I feel that having open communication with your preceptor about what you would like to do and experience is the best approach - and that sometimes you (general you) need to speak up a little bit if you feel that you are not getting enough - or are getting too much - freedom with regards to what you are allowed to do in clinical.

Specializes in Nephrology, Cardiology, ER, ICU.

Something not mentioned so far is what does the institution ALLOW students to do? For me, that was a very real issue. In one hospital (where I was employed as an RN), I had much more lattitude in what I could do. However, in another hospital, I wasn't even allowed to look at the computer screen for vitals. It all had to do with liability.

Thanks to everyone who responded now one more question, how many patient's a day should I be expected to see on my own at first. If any one remembers I had started clinicals earlier, and it was not a good fit and she had me going in to see 20 patients a day, honestly by the time my day was done my brain was mush, :banghead:

Thanks to everyone who responded now one more question, how many patient's a day should I be expected to see on my own at first. If any one remembers I had started clinicals earlier, and it was not a good fit and she had me going in to see 20 patients a day, honestly by the time my day was done my brain was mush, :banghead:

When we precept PA students we usually do it in four week blocks.
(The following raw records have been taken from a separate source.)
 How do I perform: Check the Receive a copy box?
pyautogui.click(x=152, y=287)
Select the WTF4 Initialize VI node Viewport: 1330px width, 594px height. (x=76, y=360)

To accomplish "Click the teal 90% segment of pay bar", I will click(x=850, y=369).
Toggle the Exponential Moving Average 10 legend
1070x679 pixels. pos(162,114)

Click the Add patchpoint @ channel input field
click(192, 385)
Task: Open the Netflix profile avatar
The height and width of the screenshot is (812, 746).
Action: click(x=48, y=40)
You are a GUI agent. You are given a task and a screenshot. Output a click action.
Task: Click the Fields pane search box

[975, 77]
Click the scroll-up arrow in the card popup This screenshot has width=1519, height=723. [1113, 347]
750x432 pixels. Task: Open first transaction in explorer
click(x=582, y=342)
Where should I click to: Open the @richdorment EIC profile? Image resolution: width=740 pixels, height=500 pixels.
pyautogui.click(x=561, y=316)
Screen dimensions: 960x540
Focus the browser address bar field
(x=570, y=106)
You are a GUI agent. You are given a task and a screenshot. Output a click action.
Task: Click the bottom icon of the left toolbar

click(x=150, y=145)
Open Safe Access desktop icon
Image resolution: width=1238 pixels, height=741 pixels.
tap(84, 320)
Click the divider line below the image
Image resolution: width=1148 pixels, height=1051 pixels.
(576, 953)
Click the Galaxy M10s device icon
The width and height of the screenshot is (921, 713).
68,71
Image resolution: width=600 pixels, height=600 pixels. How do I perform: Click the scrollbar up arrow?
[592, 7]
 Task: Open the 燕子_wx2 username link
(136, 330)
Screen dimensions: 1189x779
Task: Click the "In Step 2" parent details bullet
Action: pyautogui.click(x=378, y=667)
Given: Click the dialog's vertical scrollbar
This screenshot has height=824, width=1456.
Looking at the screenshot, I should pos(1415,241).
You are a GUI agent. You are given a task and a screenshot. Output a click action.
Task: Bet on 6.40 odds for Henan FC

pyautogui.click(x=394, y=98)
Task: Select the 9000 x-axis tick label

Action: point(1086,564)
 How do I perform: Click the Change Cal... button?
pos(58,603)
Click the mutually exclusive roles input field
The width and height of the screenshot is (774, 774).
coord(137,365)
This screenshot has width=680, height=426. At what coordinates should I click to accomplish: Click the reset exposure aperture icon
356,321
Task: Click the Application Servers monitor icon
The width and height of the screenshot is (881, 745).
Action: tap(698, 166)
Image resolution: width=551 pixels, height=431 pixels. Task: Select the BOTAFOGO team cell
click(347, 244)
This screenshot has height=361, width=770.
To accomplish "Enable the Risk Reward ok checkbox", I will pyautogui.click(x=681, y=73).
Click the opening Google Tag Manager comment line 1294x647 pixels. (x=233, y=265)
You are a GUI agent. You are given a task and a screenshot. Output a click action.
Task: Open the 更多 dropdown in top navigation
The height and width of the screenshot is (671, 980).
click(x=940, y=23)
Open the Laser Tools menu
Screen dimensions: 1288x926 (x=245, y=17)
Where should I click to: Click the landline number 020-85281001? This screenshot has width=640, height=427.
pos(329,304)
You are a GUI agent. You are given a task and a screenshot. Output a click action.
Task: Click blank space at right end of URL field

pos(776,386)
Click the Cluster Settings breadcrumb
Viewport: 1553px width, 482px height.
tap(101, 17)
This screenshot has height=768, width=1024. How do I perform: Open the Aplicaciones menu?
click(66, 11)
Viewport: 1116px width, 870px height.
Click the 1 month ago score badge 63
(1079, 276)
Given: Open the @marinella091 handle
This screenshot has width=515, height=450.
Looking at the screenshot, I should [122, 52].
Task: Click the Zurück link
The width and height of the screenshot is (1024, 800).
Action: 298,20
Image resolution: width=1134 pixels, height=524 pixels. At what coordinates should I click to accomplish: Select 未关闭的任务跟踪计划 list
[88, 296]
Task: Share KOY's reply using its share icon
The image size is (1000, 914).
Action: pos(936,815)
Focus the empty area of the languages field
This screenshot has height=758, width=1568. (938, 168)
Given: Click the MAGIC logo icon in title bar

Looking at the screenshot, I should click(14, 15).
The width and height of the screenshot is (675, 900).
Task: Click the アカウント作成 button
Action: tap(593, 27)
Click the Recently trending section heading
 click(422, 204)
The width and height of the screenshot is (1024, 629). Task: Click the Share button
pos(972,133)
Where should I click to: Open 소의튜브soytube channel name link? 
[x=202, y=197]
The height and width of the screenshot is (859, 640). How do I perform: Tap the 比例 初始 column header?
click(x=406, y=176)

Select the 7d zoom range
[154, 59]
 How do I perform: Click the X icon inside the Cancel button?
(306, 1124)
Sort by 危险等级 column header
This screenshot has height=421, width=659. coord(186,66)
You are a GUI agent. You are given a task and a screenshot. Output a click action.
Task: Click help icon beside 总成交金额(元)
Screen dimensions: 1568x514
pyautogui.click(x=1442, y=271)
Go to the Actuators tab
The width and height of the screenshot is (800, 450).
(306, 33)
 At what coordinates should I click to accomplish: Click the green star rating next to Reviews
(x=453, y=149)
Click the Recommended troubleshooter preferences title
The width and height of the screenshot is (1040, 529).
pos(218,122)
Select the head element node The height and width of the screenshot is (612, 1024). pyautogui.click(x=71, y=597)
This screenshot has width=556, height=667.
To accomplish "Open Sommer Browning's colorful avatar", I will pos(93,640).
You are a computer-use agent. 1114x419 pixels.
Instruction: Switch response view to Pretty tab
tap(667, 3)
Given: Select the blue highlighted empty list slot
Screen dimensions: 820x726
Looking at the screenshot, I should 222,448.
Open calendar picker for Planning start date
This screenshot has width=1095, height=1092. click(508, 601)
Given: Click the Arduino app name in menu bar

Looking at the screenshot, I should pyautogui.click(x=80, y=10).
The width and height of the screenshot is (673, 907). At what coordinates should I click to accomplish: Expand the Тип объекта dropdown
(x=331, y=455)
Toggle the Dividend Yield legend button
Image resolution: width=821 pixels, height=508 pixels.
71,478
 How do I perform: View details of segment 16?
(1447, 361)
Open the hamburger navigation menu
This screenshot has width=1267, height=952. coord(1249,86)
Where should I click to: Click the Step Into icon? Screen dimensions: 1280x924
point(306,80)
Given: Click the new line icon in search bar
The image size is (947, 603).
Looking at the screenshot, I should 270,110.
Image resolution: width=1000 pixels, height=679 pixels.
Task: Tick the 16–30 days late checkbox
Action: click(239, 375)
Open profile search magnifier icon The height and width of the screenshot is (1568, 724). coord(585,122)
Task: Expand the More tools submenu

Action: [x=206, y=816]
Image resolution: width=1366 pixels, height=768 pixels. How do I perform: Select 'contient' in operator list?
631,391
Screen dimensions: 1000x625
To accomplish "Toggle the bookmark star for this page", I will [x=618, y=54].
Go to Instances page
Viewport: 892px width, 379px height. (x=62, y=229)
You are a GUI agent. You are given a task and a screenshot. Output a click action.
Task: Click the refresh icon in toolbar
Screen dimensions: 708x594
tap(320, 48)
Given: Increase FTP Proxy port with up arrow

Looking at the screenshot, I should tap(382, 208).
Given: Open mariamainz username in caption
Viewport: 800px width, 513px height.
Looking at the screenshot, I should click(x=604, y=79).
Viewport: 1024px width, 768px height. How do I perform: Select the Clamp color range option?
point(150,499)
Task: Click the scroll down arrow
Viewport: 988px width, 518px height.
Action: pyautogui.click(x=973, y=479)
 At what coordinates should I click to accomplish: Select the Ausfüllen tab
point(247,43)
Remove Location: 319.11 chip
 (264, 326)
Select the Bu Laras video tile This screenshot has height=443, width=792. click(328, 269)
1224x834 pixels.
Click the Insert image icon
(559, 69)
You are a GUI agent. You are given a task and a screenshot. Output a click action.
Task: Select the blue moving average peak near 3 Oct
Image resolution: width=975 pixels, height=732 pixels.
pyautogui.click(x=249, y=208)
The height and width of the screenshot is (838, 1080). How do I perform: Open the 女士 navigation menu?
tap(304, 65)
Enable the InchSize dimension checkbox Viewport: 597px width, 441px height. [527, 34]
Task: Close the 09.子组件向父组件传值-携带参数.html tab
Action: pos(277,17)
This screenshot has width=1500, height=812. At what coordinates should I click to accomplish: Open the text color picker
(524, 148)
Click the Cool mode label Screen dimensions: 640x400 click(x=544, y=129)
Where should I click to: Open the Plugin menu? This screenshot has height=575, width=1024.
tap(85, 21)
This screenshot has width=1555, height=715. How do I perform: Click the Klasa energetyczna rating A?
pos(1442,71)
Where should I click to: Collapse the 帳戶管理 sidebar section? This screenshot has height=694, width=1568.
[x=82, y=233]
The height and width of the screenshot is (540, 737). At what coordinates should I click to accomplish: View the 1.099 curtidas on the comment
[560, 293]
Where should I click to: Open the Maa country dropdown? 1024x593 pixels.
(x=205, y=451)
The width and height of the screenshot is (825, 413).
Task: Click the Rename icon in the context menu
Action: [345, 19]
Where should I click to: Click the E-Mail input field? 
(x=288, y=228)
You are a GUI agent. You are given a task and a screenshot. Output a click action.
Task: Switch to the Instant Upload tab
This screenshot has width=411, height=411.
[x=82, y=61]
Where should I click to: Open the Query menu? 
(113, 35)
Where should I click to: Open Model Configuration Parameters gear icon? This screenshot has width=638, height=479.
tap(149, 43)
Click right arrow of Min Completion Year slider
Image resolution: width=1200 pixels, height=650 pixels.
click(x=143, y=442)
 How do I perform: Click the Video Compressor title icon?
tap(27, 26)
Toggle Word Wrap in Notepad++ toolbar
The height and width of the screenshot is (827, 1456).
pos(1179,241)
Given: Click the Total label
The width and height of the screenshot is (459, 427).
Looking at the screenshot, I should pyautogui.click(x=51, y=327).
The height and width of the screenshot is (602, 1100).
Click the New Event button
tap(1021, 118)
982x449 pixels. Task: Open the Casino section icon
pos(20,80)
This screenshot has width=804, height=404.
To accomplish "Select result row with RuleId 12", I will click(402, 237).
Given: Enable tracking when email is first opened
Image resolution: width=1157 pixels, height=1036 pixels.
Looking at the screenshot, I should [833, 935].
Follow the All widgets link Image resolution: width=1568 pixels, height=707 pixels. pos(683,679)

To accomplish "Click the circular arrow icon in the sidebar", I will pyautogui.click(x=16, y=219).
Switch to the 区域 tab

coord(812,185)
Usually the first week is mostly observational. Seeing how things run, maybe scrubbing some surgery. The second week we have them do some inpatient notes. Usually I give them 1-2 patients that will be there most of their rotation so that they can see continuity in action. We add more each week both in what we expect out of the plan and what we have them document. At the end of four weeks I would expect 3-4 very good notes on each inpatient they are seeing. I would never give them more than 1/2 the patient population. I also try to involve them in as many procedures as possible.

In the clinic we tend to grab the next patient up. Again I stress a good complete note. When I worked private practice, I would have the patient see every other patient. 2 patients an hour so that worked out to eight patients a day at the most (this was mostly outpatient consults). If we were early in the clinical year, I might have them do one patient per hour or one patient per two hours. However, I would expect them to use that time to look up unfamiliar conditions and present a good consult.

I did my FP rotations in a busy practice. The patients were scheduled every 15 minutes. In the beginning I saw one patient out of four. This allowed the PA to keep up while allowing me to look up any unfamiliar conditions. Eventually as the rotation to progressed I saw every other patient or 16 per day. This in my mind should be around the maximum that a student should see during a day, and only a student with some experience in clinical who already has a good grasp of a focused visit and how to document it.

Realistically a student should not be seeing every patient unless they are in their final rotations and want the experience of a high throughput clinic. The purpose of clinicals is not to let the student do your work. It is to provide them with a good learning experience. This means that the preceptor has to properly assess where the student is in their clinical experience and help them move to the next level. It also means being on the look out for good cases and unusual presentations. Providing learning materials is also helpful.

Unfortunately there are any number of preceptors that regard a student as an excuse to sit back and take it easy. Ideally the program uses student ratings to eliminate these preceptors. I precept because I enjoy teaching and because it makes me think.